**Problem to work on**. Lines with the word "named" are the ones wanted. Copy each of them from the entries below.

-- Data records follows --

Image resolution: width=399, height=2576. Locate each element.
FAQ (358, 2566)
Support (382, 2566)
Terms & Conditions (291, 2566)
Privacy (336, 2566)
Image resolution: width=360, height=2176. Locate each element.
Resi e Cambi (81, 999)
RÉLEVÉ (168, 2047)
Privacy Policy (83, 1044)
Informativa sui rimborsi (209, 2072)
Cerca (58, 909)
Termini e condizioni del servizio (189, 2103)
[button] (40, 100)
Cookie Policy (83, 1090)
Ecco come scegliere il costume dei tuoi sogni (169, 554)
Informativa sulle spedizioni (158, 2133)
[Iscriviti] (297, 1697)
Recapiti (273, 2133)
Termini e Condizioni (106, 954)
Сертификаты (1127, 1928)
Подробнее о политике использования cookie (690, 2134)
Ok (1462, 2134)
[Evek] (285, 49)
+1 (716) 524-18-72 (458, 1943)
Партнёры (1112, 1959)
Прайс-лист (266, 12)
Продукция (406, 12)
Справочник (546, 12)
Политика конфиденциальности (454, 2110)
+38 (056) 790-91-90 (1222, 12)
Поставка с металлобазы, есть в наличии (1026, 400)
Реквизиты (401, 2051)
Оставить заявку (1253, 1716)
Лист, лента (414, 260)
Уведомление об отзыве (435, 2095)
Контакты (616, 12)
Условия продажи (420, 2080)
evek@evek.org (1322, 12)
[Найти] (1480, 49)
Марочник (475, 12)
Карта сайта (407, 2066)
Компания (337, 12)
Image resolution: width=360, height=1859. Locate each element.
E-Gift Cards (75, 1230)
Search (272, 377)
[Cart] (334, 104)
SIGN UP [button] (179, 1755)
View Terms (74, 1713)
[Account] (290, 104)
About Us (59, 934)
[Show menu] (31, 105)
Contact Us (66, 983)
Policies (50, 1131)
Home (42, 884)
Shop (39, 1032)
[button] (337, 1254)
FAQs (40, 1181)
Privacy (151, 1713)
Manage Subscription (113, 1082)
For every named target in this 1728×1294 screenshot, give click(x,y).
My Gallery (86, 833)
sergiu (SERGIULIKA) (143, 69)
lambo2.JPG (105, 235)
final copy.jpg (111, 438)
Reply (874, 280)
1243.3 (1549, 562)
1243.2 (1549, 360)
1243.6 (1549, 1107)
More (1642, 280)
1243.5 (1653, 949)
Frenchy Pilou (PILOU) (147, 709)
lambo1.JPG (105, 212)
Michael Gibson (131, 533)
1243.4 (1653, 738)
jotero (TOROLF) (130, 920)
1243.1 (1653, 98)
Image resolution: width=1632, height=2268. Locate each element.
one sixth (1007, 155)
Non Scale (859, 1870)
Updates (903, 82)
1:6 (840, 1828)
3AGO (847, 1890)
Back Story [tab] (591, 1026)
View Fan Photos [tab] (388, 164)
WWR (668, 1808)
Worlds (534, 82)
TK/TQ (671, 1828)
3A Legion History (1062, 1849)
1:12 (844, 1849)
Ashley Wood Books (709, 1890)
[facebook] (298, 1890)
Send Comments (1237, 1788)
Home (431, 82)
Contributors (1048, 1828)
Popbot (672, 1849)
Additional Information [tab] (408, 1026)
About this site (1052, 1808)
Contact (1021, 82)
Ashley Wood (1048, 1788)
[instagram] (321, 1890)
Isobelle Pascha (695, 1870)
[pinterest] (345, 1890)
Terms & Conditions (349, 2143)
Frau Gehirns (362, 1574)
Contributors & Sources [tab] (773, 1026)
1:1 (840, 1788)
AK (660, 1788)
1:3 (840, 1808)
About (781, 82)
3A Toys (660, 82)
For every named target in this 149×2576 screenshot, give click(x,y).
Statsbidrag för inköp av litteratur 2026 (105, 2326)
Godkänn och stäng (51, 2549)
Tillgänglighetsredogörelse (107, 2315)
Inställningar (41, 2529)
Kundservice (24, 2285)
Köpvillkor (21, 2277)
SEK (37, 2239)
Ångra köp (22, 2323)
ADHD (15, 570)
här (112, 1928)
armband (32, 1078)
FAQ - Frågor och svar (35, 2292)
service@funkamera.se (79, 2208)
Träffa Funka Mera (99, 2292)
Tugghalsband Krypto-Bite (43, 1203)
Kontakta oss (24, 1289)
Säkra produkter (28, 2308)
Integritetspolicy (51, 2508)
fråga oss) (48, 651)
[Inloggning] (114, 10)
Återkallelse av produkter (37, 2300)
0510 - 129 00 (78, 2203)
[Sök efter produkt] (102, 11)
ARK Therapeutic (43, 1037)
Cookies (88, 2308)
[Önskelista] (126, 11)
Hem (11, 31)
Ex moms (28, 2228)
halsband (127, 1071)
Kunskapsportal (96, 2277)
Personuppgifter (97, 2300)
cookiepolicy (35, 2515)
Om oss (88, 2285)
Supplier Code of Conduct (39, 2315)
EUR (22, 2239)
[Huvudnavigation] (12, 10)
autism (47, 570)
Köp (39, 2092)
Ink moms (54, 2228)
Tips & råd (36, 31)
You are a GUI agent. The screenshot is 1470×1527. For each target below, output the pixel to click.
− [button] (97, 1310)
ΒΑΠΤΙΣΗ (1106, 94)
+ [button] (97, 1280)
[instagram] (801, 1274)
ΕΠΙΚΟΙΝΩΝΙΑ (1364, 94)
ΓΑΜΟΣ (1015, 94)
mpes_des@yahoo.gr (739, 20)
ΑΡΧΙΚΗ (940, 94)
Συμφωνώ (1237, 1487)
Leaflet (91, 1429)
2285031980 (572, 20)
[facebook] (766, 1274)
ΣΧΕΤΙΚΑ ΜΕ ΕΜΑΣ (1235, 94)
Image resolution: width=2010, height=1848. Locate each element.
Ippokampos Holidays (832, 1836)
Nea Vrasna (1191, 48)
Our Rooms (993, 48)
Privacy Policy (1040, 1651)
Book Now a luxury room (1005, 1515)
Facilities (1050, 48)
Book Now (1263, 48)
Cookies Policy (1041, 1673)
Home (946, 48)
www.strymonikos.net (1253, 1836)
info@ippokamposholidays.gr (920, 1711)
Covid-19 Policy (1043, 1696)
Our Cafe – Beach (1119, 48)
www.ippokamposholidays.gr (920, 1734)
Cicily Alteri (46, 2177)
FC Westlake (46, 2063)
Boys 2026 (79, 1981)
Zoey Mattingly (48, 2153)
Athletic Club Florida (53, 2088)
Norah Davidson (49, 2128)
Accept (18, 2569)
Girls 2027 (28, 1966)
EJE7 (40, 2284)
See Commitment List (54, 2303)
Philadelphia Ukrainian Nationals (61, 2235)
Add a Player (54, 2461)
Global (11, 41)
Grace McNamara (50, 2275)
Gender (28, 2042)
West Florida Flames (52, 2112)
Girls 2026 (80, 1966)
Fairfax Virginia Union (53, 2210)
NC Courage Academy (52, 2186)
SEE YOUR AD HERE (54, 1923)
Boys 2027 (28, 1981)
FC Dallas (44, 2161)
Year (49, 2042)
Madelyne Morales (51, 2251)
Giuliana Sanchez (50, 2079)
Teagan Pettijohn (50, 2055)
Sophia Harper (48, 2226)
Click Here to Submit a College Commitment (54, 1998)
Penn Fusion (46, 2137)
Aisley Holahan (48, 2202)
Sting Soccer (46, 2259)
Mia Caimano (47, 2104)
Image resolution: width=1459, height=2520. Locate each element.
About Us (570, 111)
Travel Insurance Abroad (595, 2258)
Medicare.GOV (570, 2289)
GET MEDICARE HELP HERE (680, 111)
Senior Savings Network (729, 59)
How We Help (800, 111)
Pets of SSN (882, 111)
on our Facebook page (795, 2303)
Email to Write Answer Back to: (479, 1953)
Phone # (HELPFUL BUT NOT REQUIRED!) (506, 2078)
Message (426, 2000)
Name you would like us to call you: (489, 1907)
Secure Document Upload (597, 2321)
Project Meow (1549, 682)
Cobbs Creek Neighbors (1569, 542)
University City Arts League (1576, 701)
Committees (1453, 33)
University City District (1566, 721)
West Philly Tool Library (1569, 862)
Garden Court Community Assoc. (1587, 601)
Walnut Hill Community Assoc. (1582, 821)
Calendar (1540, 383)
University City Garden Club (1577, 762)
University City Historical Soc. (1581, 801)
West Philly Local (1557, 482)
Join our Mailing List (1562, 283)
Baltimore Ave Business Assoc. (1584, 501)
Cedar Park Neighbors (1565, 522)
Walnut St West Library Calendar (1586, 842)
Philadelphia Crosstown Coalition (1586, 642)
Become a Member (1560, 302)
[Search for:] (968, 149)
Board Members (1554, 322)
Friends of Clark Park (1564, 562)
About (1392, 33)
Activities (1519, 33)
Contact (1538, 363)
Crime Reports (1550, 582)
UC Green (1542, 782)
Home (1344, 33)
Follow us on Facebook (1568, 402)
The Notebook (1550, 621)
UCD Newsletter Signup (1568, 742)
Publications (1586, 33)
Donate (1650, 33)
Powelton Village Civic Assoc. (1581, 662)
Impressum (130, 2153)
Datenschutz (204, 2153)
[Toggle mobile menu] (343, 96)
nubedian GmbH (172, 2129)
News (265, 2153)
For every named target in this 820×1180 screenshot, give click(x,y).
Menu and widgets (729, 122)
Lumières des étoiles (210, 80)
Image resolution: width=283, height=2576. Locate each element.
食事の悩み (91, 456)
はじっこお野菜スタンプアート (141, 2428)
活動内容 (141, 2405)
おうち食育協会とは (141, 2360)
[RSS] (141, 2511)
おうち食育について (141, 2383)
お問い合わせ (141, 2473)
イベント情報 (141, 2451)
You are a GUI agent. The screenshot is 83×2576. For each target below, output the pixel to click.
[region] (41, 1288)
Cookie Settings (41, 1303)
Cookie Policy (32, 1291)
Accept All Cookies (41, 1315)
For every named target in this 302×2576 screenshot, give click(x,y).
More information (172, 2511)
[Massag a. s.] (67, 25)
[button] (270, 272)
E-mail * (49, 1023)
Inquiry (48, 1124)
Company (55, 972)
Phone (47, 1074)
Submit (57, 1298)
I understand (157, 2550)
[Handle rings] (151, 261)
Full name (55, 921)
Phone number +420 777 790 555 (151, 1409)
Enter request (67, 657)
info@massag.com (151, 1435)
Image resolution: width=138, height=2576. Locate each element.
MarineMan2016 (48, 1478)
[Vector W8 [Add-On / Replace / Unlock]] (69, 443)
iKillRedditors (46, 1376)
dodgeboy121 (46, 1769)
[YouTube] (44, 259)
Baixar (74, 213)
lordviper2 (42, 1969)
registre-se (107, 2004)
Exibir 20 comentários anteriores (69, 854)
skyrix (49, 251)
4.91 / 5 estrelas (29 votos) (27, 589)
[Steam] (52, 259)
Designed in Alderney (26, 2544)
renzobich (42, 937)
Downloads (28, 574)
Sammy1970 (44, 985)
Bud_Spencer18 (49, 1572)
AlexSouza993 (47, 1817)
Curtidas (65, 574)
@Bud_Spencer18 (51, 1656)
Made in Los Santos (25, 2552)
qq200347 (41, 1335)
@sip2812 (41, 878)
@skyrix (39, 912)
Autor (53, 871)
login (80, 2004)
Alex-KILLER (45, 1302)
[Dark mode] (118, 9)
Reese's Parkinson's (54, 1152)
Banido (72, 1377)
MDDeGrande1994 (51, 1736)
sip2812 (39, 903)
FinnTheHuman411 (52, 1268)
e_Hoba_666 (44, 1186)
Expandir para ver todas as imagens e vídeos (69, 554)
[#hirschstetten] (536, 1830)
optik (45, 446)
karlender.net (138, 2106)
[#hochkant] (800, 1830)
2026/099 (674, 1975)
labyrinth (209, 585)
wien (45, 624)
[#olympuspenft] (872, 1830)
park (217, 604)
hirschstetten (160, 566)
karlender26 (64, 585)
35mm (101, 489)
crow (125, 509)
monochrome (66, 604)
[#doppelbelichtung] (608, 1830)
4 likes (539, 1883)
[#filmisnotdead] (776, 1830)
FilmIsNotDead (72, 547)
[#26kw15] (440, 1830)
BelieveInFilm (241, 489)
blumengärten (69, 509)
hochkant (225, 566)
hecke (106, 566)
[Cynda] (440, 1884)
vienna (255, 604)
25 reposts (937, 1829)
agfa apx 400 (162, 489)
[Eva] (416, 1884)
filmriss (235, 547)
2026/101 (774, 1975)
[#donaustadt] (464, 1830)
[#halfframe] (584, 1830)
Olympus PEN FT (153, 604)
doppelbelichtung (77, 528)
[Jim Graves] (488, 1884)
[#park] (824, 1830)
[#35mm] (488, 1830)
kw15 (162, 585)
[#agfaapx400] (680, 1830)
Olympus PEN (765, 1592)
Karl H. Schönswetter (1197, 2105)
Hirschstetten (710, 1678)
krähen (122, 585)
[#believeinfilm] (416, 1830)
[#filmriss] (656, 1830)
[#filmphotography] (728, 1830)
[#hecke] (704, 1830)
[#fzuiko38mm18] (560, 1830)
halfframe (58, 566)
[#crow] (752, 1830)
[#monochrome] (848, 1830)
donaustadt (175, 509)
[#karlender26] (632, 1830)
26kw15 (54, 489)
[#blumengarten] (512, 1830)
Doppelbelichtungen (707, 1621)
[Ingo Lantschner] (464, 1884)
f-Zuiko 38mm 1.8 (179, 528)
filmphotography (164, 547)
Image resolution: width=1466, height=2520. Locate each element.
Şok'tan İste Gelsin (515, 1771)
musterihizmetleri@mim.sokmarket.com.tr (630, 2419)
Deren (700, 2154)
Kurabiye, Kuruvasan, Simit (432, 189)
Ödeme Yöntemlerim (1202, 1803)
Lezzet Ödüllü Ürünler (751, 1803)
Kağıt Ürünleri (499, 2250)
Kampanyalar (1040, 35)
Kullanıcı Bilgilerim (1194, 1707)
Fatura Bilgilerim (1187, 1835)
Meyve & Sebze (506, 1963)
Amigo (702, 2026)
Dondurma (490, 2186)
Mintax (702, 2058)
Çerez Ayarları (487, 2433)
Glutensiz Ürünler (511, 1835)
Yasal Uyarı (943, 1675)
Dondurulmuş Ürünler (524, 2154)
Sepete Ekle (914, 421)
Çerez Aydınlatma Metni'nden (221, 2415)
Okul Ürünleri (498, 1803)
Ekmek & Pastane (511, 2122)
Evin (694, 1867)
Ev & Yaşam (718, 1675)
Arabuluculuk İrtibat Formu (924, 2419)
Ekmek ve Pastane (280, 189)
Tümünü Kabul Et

-- Data records concluded --

**Solution for this problem**.
For every named target in this 1728×1294 screenshot, give click(x,y).
For every named target in this 149×2576 screenshot, give click(x,y).
For every named target in this 820×1180 screenshot, give click(x,y).
For every named target in this 302×2576 screenshot, give click(x,y).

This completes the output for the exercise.